Strategi Rasulullah SAW dalam Perang Uhud
loading...
A
A
A
"Kemudian aku berangkat bersama rombongan. Aku adalah orang Abisinia yang apabila sudah melemparkan tombak cara Abisinia, jarang sekali meleset. Ketika terjadi pertempuran, kucari Hamzah dan kuincar dia."
"Kemudian kulihat dia di tengah-tengah orang banyak itu seperti seekor unta kelabu sedang membabati orang dengan pedangnya. Lalu tombak kuayunkan-ayunkan, dan sesudah pasti sekali kulemparkan. Ia tepat mengenai sasaran di bawah perutnya, dan keluar dari antara dua kakinya."
"Kubiarkan tombak itu begitu sampai dia mati. Sesudah itu kuhampiri dia dan kuambil tombakku itu, lalu aku kembali ke markas dan aku diam di sana, sebab sudah tak ada tugas lain selain itu. Kubunuh dia hanya supaya aku dimerdekakan saja dari perbudakan. Dan sesudah aku pulang ke Makkah, ternyata aku dimerdekakan."
Adapun mereka yang berjuang mempertahankan tanah-air, contohnya terdapat pada Quzman, salah seorang munafik, yang hanya pura-pura Islam. Ketika kaum Muslimin berangkat ke Uhud ia tinggal di belakang. Keesokan harinya, ia mendapat hinaan dari wanita-wanita Banu Zafar.
"Quzman," kata wanita-wanita itu. "Tidak malu engkau dengan sikapmu itu. Seperti perempuan saja kau. Orang semua berangkat kau tinggal dalam rumah."
Dengan sikap berang Quzman pulang ke rumahnya. Dikeluarkannya kudanya, tabung panah dan pedangnya. Ia dikenal sebagai seorang pemberani. Ia berangkat dengan memacu kudanya sampai ke tempat tentara.
Sementara itu Nabi sedang menyusun barisan Muslimin. Ia terus menyeruak sampai ke barisan terdepan.
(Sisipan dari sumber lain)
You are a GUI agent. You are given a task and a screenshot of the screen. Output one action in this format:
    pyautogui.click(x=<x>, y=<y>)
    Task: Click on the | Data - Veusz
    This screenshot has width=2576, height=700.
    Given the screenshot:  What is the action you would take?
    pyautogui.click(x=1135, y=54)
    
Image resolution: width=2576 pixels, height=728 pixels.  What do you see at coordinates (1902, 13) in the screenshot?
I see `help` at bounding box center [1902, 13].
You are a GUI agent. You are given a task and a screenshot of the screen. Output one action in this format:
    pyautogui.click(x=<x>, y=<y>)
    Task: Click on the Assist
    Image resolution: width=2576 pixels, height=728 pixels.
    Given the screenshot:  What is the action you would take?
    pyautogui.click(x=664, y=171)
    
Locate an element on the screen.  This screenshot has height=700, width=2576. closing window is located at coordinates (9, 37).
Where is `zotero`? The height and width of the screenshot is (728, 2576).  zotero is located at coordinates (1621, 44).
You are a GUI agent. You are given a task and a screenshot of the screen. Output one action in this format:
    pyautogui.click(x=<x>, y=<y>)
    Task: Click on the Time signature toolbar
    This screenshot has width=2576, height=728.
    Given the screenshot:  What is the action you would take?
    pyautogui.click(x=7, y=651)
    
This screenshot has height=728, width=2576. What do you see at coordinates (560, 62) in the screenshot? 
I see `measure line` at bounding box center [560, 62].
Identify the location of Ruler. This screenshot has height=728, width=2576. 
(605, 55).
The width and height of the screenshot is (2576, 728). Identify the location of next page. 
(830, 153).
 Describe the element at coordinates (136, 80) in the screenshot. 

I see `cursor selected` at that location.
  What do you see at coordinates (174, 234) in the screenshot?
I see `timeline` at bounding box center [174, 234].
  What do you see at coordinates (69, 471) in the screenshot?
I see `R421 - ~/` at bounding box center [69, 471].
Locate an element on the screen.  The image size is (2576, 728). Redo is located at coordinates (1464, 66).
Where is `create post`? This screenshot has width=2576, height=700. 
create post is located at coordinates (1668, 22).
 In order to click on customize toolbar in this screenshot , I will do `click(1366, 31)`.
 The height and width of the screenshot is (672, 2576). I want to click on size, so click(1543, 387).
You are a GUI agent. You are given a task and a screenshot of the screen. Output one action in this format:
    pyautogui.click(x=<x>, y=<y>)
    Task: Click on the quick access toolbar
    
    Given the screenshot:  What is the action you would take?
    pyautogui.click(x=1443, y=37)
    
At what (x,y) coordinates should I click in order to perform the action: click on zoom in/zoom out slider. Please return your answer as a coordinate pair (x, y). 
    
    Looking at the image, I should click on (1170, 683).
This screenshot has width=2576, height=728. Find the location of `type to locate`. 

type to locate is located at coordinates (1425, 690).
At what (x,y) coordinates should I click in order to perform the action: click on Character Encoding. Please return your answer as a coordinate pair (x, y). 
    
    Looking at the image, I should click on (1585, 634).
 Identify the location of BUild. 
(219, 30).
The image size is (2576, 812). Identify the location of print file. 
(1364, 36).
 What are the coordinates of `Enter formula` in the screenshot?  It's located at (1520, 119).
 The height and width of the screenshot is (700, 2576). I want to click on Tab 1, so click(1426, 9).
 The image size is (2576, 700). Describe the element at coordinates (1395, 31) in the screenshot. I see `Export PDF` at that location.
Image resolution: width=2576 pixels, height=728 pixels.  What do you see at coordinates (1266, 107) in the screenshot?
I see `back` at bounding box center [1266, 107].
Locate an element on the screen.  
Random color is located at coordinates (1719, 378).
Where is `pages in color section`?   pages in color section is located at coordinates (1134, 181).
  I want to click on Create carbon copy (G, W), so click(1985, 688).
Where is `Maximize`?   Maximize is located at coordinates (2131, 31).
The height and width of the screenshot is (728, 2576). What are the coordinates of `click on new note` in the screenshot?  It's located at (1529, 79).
Dia adalah orang pertama dari pihak Muslimin yang menerjunkan diri, dengan melepaskan panah demi panah, seperti tombak layaknya.
Hari sudah menjelang senja. Tampaknya Quzman lebih suka mati daripada lari. Ia sendiri lalu membunuh diri sesudah sempat membunuh tujuh orang Quraisy di Suway'a - selain mereka yang telah dibunuhnya pada permulaan pertempuran. Tatkala ia sedang sekarat itu, Abdul Khaidaq lewat di tempat itu.
"Quzman, beruntung kau akan mati syahid," katanya.
"Abu 'Amr," kata Quzman. "Sungguh saya bertempur bukan atas dasar agama. Saya bertempur hanya sekadar menjaga jangan sampai Quraisy memasuki tempat kami dan melanda kehormatan kami, menginjak-injak kebun kami. Saya berperang hanya untuk menjaga nama keturunan masyarakat kami. Kalau tidak karena itu saya tidak akan berperang."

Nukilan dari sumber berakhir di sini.